EXERCISE. Set out every line of the items below as a numbered list, omitting any blank lines.

------------------------

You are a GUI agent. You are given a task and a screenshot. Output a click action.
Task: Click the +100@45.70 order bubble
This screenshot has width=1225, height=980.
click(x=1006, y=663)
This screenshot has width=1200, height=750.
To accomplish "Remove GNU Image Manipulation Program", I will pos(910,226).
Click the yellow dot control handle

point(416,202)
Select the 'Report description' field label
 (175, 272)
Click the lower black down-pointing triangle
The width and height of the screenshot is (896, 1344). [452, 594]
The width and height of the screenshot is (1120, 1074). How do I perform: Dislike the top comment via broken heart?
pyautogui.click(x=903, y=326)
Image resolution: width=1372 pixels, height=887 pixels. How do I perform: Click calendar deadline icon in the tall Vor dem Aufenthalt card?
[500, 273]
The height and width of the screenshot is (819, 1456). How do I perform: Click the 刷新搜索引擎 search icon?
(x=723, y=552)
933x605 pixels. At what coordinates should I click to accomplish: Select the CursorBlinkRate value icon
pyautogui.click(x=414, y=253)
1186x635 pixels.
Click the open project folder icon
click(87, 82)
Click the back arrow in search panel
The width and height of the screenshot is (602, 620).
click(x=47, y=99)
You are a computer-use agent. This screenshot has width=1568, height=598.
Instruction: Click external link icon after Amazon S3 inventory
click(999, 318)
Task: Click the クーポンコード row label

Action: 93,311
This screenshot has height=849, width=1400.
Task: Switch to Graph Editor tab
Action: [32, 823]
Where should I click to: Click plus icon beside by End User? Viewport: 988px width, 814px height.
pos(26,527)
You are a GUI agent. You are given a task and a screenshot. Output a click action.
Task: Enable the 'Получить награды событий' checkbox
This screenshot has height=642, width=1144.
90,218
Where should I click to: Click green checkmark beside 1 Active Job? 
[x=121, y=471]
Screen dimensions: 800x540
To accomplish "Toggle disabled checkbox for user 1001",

------------------------

CORRECT OUTPUT.
1. You are a GUI agent. You are given a task and a screenshot. Output a click action.
2. Task: Click the +100@45.70 order bubble
3. This screenshot has width=1225, height=980.
4. click(x=1006, y=663)
5. This screenshot has width=1200, height=750.
6. To accomplish "Remove GNU Image Manipulation Program", I will pos(910,226).
7. Click the yellow dot control handle
8. point(416,202)
9. Select the 'Report description' field label
10.  (175, 272)
11. Click the lower black down-pointing triangle
12. The width and height of the screenshot is (896, 1344). [452, 594]
13. The width and height of the screenshot is (1120, 1074). How do I perform: Dislike the top comment via broken heart?
14. pyautogui.click(x=903, y=326)
15. Image resolution: width=1372 pixels, height=887 pixels. How do I perform: Click calendar deadline icon in the tall Vor dem Aufenthalt card?
16. [500, 273]
17. The height and width of the screenshot is (819, 1456). How do I perform: Click the 刷新搜索引擎 search icon?
18. (x=723, y=552)
19. 933x605 pixels. At what coordinates should I click to accomplish: Select the CursorBlinkRate value icon
20. pyautogui.click(x=414, y=253)
21. 1186x635 pixels.
22. Click the open project folder icon
23. click(87, 82)
24. Click the back arrow in search panel
25. The width and height of the screenshot is (602, 620).
26. click(x=47, y=99)
27. You are a computer-use agent. This screenshot has width=1568, height=598.
28. Instruction: Click external link icon after Amazon S3 inventory
29. click(999, 318)
30. Task: Click the クーポンコード row label
31. Action: 93,311
32. This screenshot has height=849, width=1400.
33. Task: Switch to Graph Editor tab
34. Action: [32, 823]
35. Where should I click to: Click plus icon beside by End User? Viewport: 988px width, 814px height.
36. pos(26,527)
37. You are a GUI agent. You are given a task and a screenshot. Output a click action.
38. Task: Enable the 'Получить награды событий' checkbox
39. This screenshot has height=642, width=1144.
40. 90,218
41. Where should I click to: Click green checkmark beside 1 Active Job? 
42. [x=121, y=471]
43. Screen dimensions: 800x540
44. To accomplish "Toggle disabled checkbox for user 1001",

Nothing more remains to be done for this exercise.